According to Multiboot specification after bootloader passed the control to our kernel, the machine is in pretty reasonable state except 3 things (quoting chapter 3.2. Machine state):

  • ‘ESP’ — The OS image must create its own stack as soon as it needs one.
  • ‘GDTR’ — Even though the segment registers are set up as described above, the ‘GDTR’ may be invalid, so the OS image must not load any segment registers (even just reloading the same values!) until it sets up its own ‘GDT’.
  • ‘IDTR’ The OS image must leave interrupts disabled until it sets up its own IDT.

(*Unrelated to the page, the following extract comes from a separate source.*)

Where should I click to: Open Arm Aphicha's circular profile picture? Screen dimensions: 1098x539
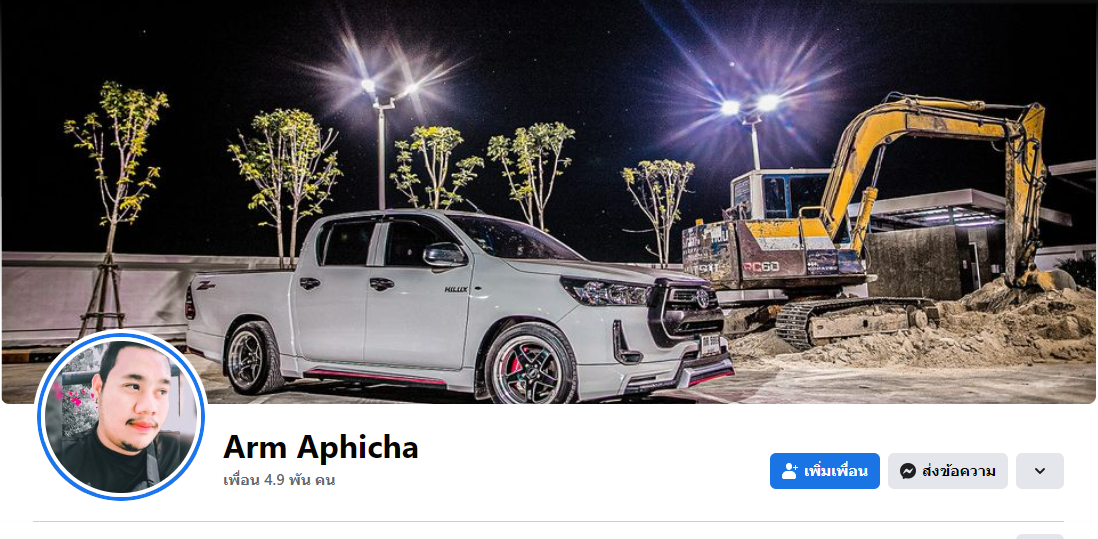click(120, 416)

Setting up a stack is simple — you just put 2 labels divided by your stack size. In «hydra» it’s 16 KiB:

# Reserve a stack for the initial thread.
.section .bootstrap_stack, "aw", @nobits
stack_bottom:
.skip 16384 # 16 KiB
stack_top:

Next, we need to setup segmentation. We have to do this before setting up interrupts because each IDT descriptor gate must contain segment selector for destination code segment — a kernel code segment that we must setup.

Nevertheless it almost certainly will work even without setting up GDT because Multiboot bootloader sets it by itself and we left with its configuration that usually will set up flat memory model. For example, here is the GDT that legacy grub set:

Index Base Size DPL Info
00 (Selector 0×0000) 0×0 0xfff0 0 Unused
01 (Selector 0×0008) 0×0 0xffffffff 0 32-bit code
02 (Selector 0×0010) 0×0 0xffffffff 0 32-bit data
03 (Selector 0×0018) 0×0 0xffff 0 16-bit code
04 (Selector 0×0020) 0×0 0xffff 0 16-bit data

It’s fine for kernel-only mode because it has 32-bit segments for code and data of size 232, but no segments with DPL=3 and also 16-bit code segments that we don’t want.

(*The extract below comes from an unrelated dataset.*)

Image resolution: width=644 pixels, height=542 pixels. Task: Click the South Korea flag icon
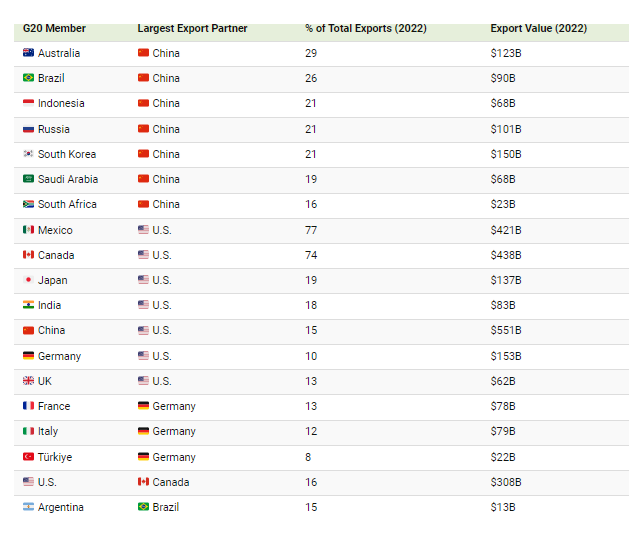click(28, 154)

But really it is just plain stupid to rely on undefined values, so we set up segmentation by ourselves.

Segmentation on x86

Segmentation is a technique used in x86 CPUs to expand amount of available memory. There are 2 different segmentation models depending on CPU mode — real-address model and protected model.

Segmentation in Real mode

Real mode is a 16-bit Intel 8086 CPU mode, it’s a mode where processor starts working upon reset. With a 16-bit processor you may address at most 216 = 64 KiB of memory which even by the times of 1978 was way too small. So Intel decided to extend address space to 1 MiB and made address bus 20 bits wide (220= 1048576 bytes = 1 MiB). But you can’t address 20 bits wide address space with 16-bit registers, you have to expand your registers by 4 bits. This is where segmentation comes in.

The idea of segmentation is to organize address space in chunks called segments, where your address from 16-bit register would be an offset in the segment.

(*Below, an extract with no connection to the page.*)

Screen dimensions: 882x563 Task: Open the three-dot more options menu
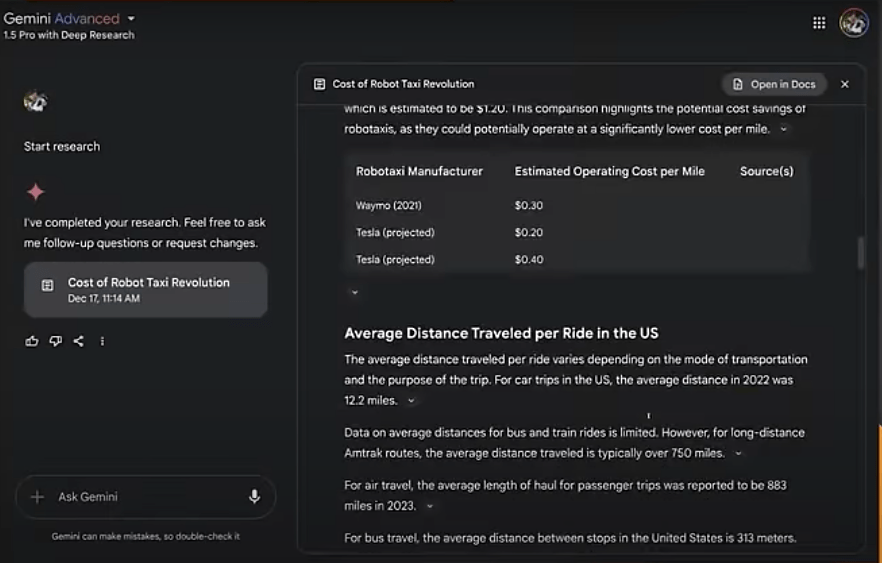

With segmentation you use 2 registers to address memory: segment register and general-purpose register representing offset. Linear address (the one that will be issued on the address bus of CPU) is calculated like this:

Linear address = Segment << 4 + Offset
Real mode segmentation

Real mode segmentation

Note, that with this formula it’s up to you to choose segments size. The only limitation is that segments size is at least 16 bytes, implied by 4 bit shift, and maximum of 64 KiB implied by Offset size.

In the example above we’ve used logical address 0×0002:0×0005 that gave us linear address 0×00025. In my example I’ve chosen to use 32 bytes segments, but this is only my mental representation — how I choose to construct logical addresses. There are many ways to represent the same address with segmentation:

0x0000:0x0025 = 0x0 << 14 + 0x25 = 0x00 + 0x25 = 0x00025
0x0002:0x0025 = 0x2 << 14 + 0x25 = 0x20 + 0x25 = 0x00025
0xffff:0x0035 = 0xffff0 + 0x35 = 0x100025 = (Wrap around 20 bit) = 0x00025
0xfffe:0x0045 = 0xfffe0 + 0x45 = 0x100025 = (Wrap around 20 bit) = 0x00025
...

Note the wrap around part. this is where it starts to be complicated and it’s time to tell the fun story about Gate-A20.

On Intel 8086 segment register loading was a slow operation, so some DOS programmers used wrap-around trick to avoid it and speed up the programs. Placing the code in high addresses of memory (close to 1MiB) and accessing data in lower addresses (I/O buffers) was possible without reloading segment thanks to wrap-around.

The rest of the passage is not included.